◆ **Recorded data**
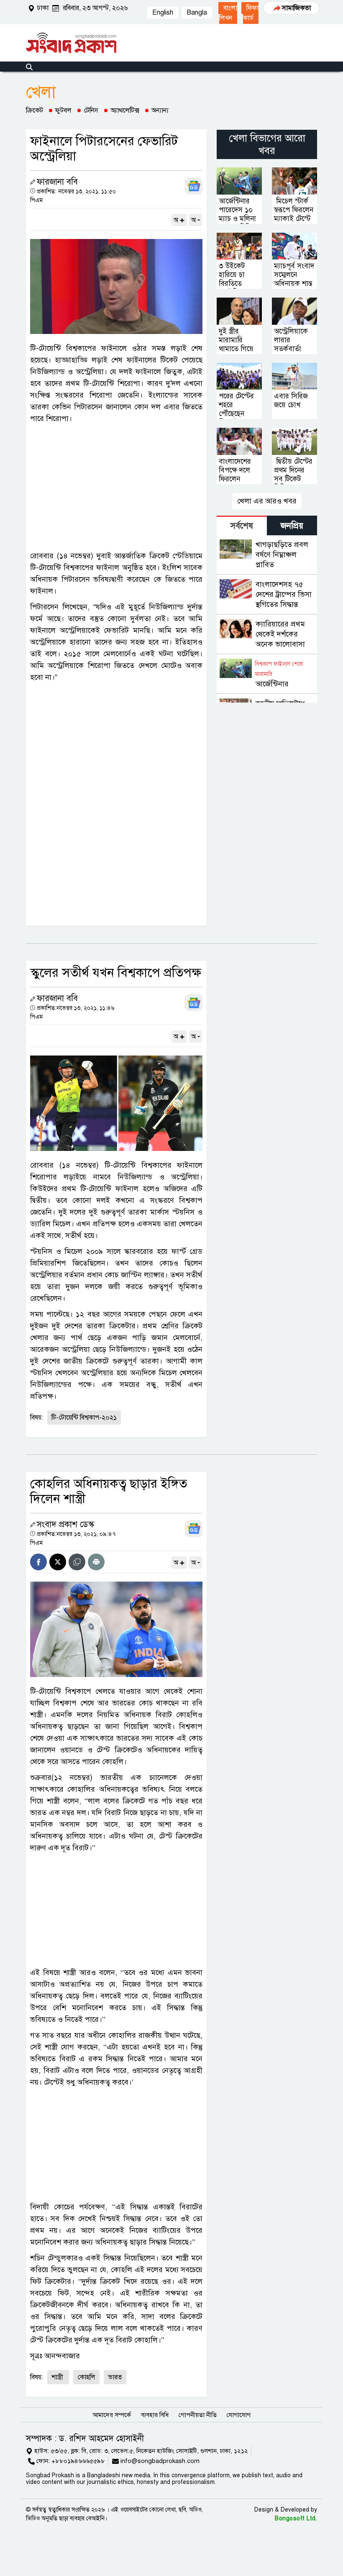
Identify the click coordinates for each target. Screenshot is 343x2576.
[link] (227, 13)
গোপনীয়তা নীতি (198, 2415)
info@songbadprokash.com (160, 2461)
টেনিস (91, 110)
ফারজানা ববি (57, 182)
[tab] (242, 525)
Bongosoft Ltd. (296, 2518)
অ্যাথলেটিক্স (124, 110)
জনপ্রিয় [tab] (292, 526)
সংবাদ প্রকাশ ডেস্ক (65, 1524)
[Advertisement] (116, 487)
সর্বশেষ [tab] (241, 526)
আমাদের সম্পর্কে (111, 2415)
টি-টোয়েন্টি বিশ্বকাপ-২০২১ (84, 1417)
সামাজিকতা (296, 8)
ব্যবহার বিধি (155, 2415)
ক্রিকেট (34, 110)
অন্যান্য (160, 110)
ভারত (115, 2377)
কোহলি (86, 2377)
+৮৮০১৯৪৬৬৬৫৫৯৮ (78, 2461)
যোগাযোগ (239, 2415)
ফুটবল (63, 110)
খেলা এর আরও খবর (267, 501)
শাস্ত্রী (58, 2377)
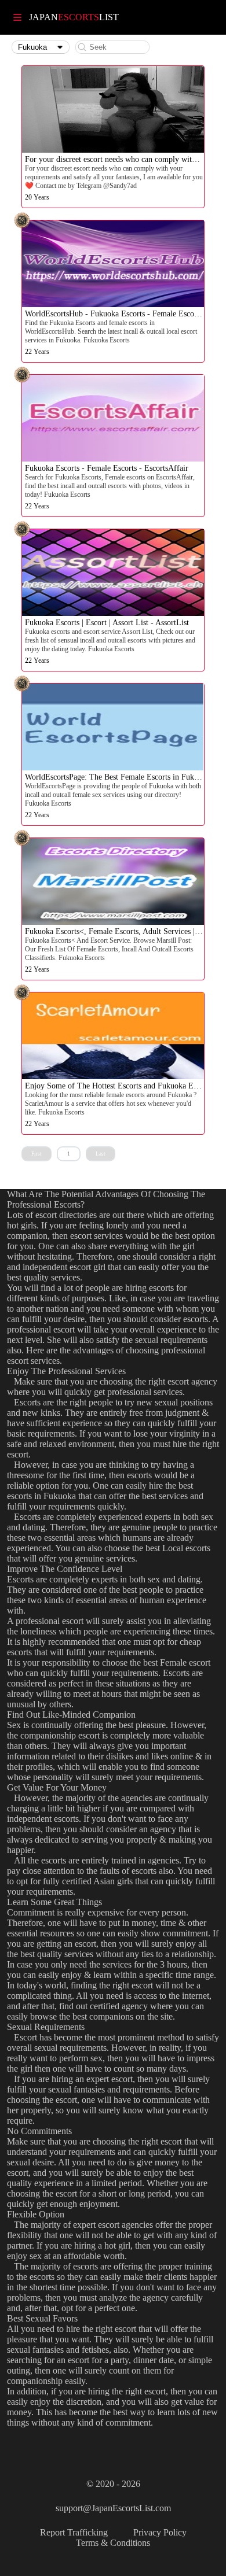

◆ **Exercise description**
Nothing but the pictures is to be left out; repeat the data exactly.

◆ **Task result**
Identify the click coordinates for each target. Screenshot is 343x2576.
[link] (227, 13)
গোপনীয়তা নীতি (198, 2415)
info@songbadprokash.com (160, 2461)
টেনিস (91, 110)
ফারজানা ববি (57, 182)
[tab] (242, 525)
Bongosoft Ltd. (296, 2518)
অ্যাথলেটিক্স (124, 110)
জনপ্রিয় [tab] (292, 526)
সংবাদ প্রকাশ ডেস্ক (65, 1524)
[Advertisement] (116, 487)
সর্বশেষ [tab] (241, 526)
আমাদের সম্পর্কে (111, 2415)
টি-টোয়েন্টি বিশ্বকাপ-২০২১ (84, 1417)
সামাজিকতা (296, 8)
ব্যবহার বিধি (155, 2415)
ক্রিকেট (34, 110)
অন্যান্য (160, 110)
ভারত (115, 2377)
কোহলি (86, 2377)
+৮৮০১৯৪৬৬৬৫৫৯৮ (78, 2461)
যোগাযোগ (239, 2415)
ফুটবল (63, 110)
খেলা এর আরও খবর (267, 501)
শাস্ত্রী (58, 2377)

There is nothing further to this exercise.